Pixel coordinate grounding data:
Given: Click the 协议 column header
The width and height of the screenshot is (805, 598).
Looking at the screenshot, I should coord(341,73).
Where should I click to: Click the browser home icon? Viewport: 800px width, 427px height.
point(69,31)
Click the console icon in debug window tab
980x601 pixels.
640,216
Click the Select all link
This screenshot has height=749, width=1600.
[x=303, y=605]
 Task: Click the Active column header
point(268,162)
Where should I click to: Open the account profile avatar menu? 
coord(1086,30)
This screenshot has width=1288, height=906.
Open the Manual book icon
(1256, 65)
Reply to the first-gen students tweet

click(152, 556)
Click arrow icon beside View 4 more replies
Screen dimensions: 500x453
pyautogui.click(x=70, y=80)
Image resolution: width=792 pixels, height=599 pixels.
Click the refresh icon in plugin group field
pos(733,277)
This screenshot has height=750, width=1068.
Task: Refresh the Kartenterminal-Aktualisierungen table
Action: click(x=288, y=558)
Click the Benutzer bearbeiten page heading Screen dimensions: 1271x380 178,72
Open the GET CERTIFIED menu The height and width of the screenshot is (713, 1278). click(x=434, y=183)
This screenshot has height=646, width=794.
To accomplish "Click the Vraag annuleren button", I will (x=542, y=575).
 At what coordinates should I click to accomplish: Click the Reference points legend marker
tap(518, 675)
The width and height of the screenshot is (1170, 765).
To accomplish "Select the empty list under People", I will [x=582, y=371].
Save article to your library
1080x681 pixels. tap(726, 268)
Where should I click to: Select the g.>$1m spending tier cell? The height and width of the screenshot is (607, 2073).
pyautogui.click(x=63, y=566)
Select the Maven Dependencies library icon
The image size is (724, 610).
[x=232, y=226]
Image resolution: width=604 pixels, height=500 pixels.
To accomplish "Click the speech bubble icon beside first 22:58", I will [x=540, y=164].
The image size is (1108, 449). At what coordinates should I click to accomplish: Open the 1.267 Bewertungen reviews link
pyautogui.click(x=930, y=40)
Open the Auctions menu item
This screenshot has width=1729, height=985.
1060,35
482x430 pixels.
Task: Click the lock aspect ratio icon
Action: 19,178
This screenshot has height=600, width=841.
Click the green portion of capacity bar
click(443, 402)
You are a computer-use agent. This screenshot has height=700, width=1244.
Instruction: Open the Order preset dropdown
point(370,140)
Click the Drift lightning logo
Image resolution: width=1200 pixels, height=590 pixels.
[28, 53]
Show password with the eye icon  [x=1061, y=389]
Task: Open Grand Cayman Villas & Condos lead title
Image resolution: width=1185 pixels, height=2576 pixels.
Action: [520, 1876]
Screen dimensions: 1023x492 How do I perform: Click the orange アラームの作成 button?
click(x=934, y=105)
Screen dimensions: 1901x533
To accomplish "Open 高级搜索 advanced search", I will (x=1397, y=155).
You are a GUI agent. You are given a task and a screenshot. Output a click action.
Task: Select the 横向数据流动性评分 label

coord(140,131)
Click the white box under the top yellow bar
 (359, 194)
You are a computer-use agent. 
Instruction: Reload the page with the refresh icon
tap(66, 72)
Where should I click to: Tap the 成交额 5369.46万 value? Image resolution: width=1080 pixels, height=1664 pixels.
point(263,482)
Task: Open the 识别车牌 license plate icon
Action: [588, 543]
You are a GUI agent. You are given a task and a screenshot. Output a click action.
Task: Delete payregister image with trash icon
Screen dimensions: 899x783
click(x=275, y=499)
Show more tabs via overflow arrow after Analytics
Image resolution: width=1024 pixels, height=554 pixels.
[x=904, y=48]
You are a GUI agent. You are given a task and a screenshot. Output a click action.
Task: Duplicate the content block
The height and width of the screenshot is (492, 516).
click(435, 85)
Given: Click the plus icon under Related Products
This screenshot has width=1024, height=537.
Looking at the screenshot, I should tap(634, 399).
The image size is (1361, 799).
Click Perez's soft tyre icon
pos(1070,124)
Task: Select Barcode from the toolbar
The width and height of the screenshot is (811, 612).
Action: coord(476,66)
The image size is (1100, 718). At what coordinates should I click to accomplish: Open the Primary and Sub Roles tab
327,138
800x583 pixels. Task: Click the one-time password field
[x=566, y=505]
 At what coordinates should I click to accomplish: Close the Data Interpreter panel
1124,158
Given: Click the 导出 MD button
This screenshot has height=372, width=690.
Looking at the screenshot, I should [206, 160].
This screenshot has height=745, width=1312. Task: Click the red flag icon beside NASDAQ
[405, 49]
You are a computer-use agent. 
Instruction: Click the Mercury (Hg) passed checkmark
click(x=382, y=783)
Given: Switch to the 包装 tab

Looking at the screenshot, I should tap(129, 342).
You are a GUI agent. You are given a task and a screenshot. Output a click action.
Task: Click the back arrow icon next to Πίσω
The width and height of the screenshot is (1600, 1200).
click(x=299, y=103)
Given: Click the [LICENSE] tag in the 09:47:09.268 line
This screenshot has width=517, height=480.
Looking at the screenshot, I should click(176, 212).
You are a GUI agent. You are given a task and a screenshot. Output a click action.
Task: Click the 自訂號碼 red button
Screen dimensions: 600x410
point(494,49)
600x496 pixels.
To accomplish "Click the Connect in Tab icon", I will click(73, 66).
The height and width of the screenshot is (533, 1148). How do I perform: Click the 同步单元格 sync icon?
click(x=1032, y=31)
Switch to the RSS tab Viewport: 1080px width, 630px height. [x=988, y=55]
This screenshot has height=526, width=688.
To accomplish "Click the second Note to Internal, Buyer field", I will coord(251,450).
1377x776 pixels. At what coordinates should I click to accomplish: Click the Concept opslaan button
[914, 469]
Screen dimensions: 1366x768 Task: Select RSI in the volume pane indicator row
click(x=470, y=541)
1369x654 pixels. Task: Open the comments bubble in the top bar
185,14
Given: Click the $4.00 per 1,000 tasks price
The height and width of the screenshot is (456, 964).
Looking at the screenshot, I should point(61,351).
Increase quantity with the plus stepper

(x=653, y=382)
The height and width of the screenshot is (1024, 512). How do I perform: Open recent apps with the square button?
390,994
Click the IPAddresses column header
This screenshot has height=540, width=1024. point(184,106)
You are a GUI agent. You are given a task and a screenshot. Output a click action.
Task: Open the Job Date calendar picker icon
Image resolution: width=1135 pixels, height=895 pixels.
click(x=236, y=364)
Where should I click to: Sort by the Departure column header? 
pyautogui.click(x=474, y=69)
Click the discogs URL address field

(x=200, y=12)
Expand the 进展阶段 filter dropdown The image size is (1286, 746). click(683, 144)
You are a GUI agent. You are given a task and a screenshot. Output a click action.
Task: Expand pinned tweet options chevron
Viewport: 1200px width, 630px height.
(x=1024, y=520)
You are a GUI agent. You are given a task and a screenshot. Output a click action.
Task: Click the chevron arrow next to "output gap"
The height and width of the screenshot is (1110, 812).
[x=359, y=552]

Description of the task: Tally the lines above that contain the string "next". Respond with the total alone.

Solution for this exercise: 2